Sutil ao explorar o agradável
elemento fantasioso presente no ‘plot’, Loja de Unicórnio por outro lado falha
grosseiramente ao trazer a realidade para o centro da trama. Na ânsia de talvez
potencializar os contrastes em torno da jornada de Kit pelo “mundo adulto”, Brie
Larson peca pelo exagero ao tentar rir dos “não sonhadores”. Tudo soa muito literal
aqui. Quase maniqueísta. Por mais que a proposta satírica do longa seja
evidente, falta sofisticação ao texto, falta peso aos personagens de apoio. Os
pais vividos pelos talentosos Joan Cusack e Bradley Whtiford são cartunescos
demais. O chefe abusivo soa pedante demais. A companhia soa empresarial demais.
Algo que fica bem claro, por exemplo, quando nos deparamos com o compreensivo carpinteiro
vivido por Mamoudou Athie. Por mais que a relação de amizade entre ele e Kit seja
estabelecida com certa pressa, o introspectivo rapaz é o único coadjuvante que
parece não ter saído de uma sitcom ruim. Ele possui nuances próprias,
sentimentos verossímeis. É através dele, na verdade, que a diretora melhor traduz
o misto de fascínio e estranhamento para com as atitudes da sua excêntrica
protagonista. É aqui, inclusive, que reside o grande problema de Loja de
Unicórnios. Como se não bastassem os problemas de tom e o ritmo oscilante do
filme, Larson peca pela condescendência ao não enxergar com a devida seriedade
o estado de espírito da sua protagonista. Ao não explorar o quão perigosa pode
ser a tênue linha entre sonhos e devaneios. Embora as boas intenções do
argumento sejam evidentes, vide o fofo e adocicado desfecho, a impressão que
fica é que o longa usa o viés fantástico como desculpa para não se aprofundar
nas sérias consequências em torno de tamanho distanciamento da realidade. Ao confiar
cegamente na sanidade da protagonista, de fato, Larson diminui o impacto da sua
honesta mensagem, principalmente por se prender demais a fantasia dentro do
raso último ato. O contraditório, aqui, não tem vez. Uma dose a mais de realismo,
definitivamente, não faria mal nenhum a jornada de autodescobertas de Kit.

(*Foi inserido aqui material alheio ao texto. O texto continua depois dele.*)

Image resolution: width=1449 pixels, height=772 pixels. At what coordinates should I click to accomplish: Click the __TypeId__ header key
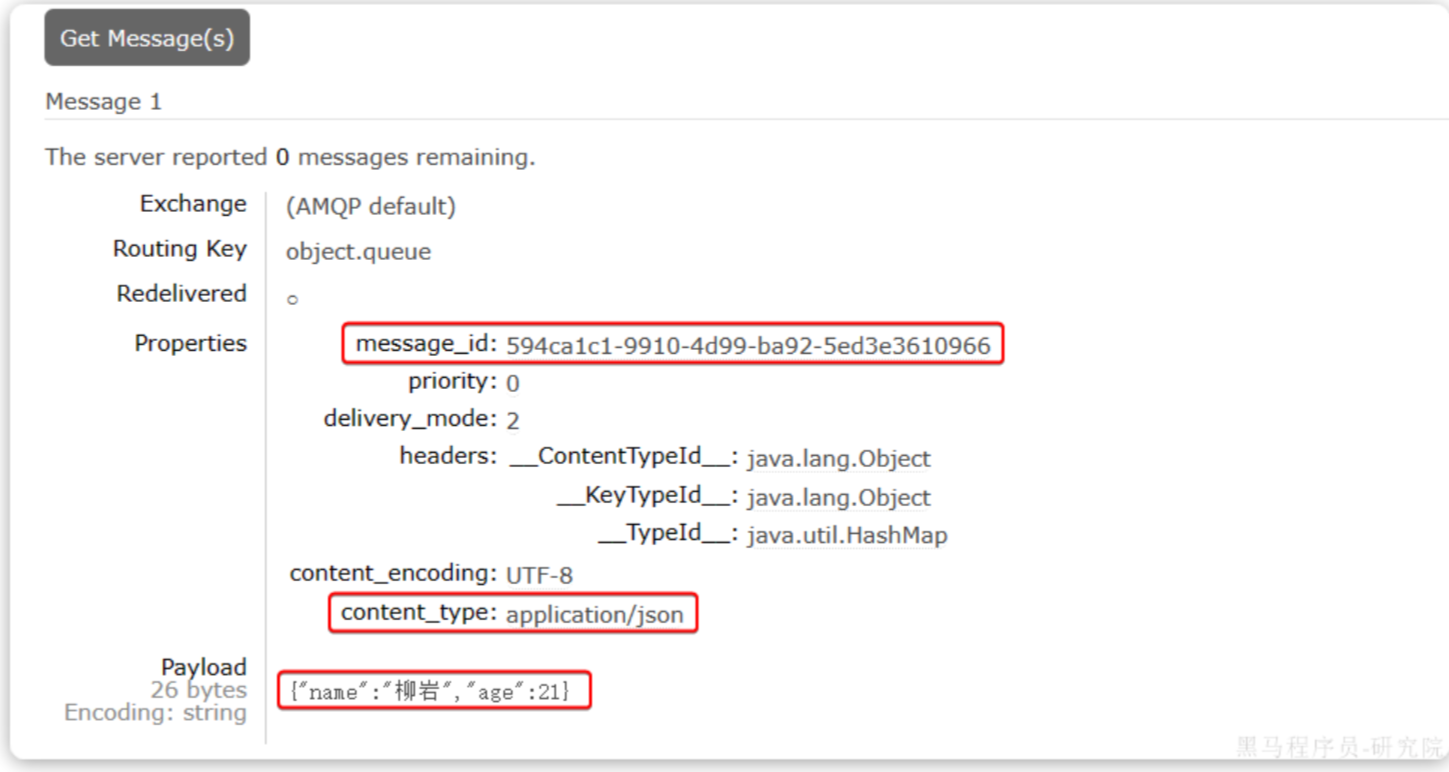[x=668, y=534]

Entre altos e baixos, Loja de
Unicórnios compensa parte dos seus deméritos graças a genuinamente radiante
direção de Brie Larson. Tal qual a sua cativante protagonista, a atriz estreia
na função mostrando ingenuidade, inexperiência, mas claras virtudes, em especial
no que diz respeito ao aspecto estético. Sem grandes firulas visuais e com simplicidade
narrativa, Larson consegue criar um mundo de magia e cores agradável de se ver,
realçando o aspecto mais imaginativo\lúdico da obra com leveza, originalidade e
um irresistível charme ‘indie’. Uma aura ‘feel good’ descomplicada e muito
sincera dentro da sua proposta que, infelizmente, cada vez mais tem caído em
desuso dentro da indústria do cinema.